Nos próximos dias, sempre que a oportunidade me surgir, hei-de deixar aqui umas passagens deste épico maior da nossa língua que se deve ler por gozo (e que gozo...) e nunca por obrigação. Apesar de cada palavra que me entra pelos olhos me comunique que deve ser uma obrigação de todos os portugueses sãos de espírito ler os episódios da vida romântica dos Maias de fio a pavio.

segunda-feira, 2 de julho de 2007

Ao Kamba Pepetela


Acabei de ler o meu primeiro Pepetela e comecei pelo fim com “Predadores”, que é um ponto de partida tão bom como qualquer outro. Fiquei desde logo encantado com tudo aquilo que aprendi e percebi sobre o maravilhoso linguajar angolanês e sobre a história recente de Angola, desde a descolonização portuguesa até hoje, num romance intenso e empolgante, que se lê de um fôlego.

Um livro onde se subentende o passado de luta pelo MPLA de Pepetela e a mágoa que o marca a cedência de muitos dos seus companheiros de independência às “gasosas” e ao novo-riquismo. Um livro que sublinha o contraponto entre os angolanos que lutam pelo futuro de Angola e os angolanos que lutam (a qualquer custo) pelo seu próprio futuro, com avultadas contas fora do país e sem qualquer tipo de empenho na melhoria cada vez mais urgente da qualidade de vida de um país que cresce a uma velocidade imensa, mas só para alguns (muito poucos) e à custa da miséria de tantos.

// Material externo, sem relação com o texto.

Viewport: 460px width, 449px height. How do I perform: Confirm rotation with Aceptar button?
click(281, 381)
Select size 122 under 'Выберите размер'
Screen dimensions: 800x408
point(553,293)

Um livro com uma forte crítica ao aburguesamento dos angolanos que trabalham para o Estado e que sobem na vida à conta das benesses ilícitas que isso lhes trouxe, com a brilhante personagem principal de Vladimiro Caposso, do Catete, no epicentro. Vladimiro porque quando era jovem ficava bem adoptar nomes revolucionários. Do Catete porque era mais fácil subir se se assumisse como local de nascimento a terra do chefe revolucionário. Uma triste farsa perante a qual não se consegue deixar de sorrir, porque apesar da tristeza, a escrita de Pepetela é de uma alegria contagiante.

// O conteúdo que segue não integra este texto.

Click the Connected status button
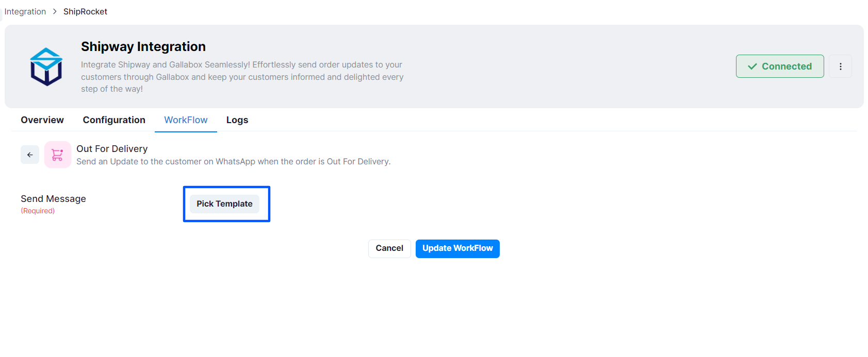 pyautogui.click(x=780, y=66)
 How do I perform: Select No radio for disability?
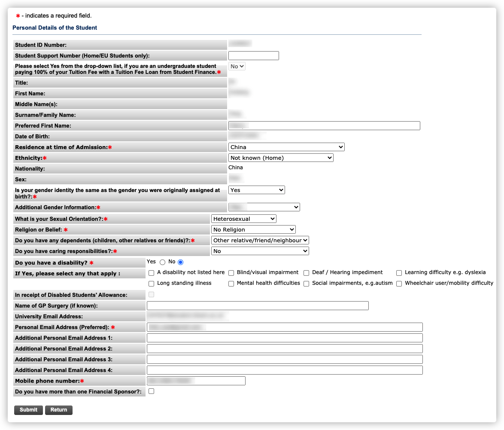[x=180, y=262]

Um livro onde fica patente o ódio a todos estrangeiros por parte destes novos ricos, uma falsa desculpa para quem não soube enriquecer a si próprio ao mesmo tempo que enriquecia Angola. Um livro onde é exposta às claras a incapacidade destes “revolucionários” angolanos de governar um país com tanto de riqueza como de guerra. Deve ser precisamente por isso que me veio constantemente à memória a fábula de George Orwell sobre o triunfo dos porcos que expulsaram os humanos da quinta, para no fim acabarem como eles. Pelos visto, o caciquismo foi mesmo uma das principais heranças deixadas pelos portugueses em Angola.

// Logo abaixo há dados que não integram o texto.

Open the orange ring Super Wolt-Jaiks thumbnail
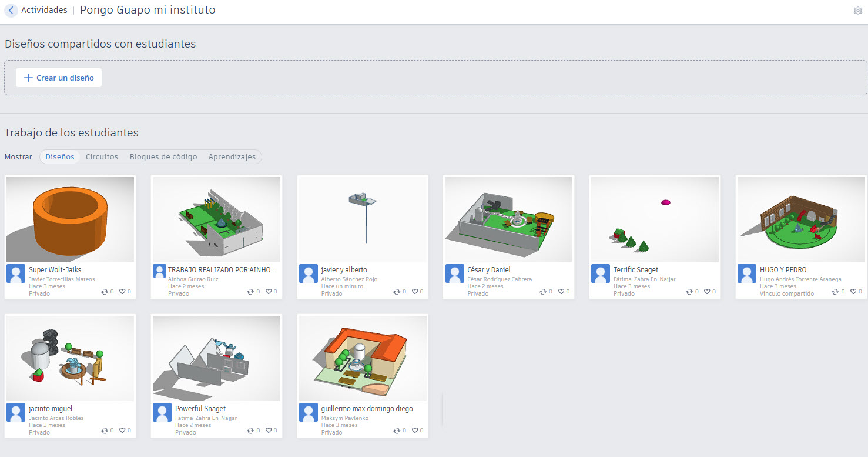This screenshot has height=457, width=868. (71, 219)
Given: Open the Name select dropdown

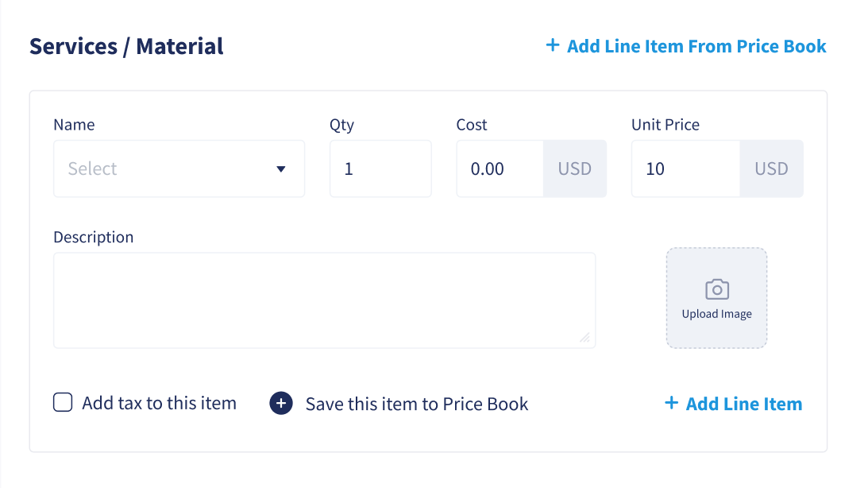Looking at the screenshot, I should (179, 168).
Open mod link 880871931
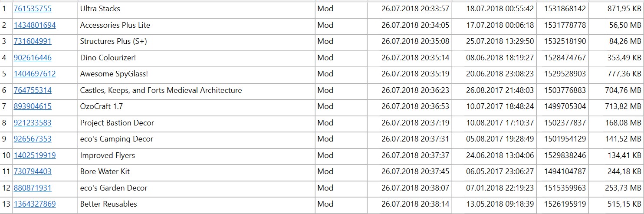The width and height of the screenshot is (644, 214). pos(33,188)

Um livro que começa ainda no tempo da guerra colonial e da esperança por um mundo melhor, e acaba no início de 2005, após (apenas) três natais consecutivos de paz que justificam plenamente a interrogação que Pepetela deixa no ar: até quando?

Para terminar, obrigado a Pepetela por me dar a ler este fresco sobre a Angola pós-Portugal, pela simpatia com que se deixou abordar por mim na Feira do Livro deste ano e pelo autógrafo cordial que me concedeu, com um afável sorriso de quem nem parece que viveu (e vive) no país que o escolheu para nascer. E uma nota final para o meu primo Álvaro, que foi ganhar o teu “kumbú” para Angola, com melhores intentos do que os estrangeiros retratados nestes “Predadores” - tens de ler este livro.

Pequena nota biográfica:

Pepetela nasceu em Benguela, Angola, em 1941. Licenciado em Sociologia, em Argel, escritor, guerrilheiro, político e representante do MPLA, é actualmente professor na Universidade Agostinho Neto, em Angola, e membro da Comissão Directiva da União de Escritores Angolanos. A atribuição do Prémio Camões, em 1997, confirmou o seu lugar de destaque na literatura lusófona.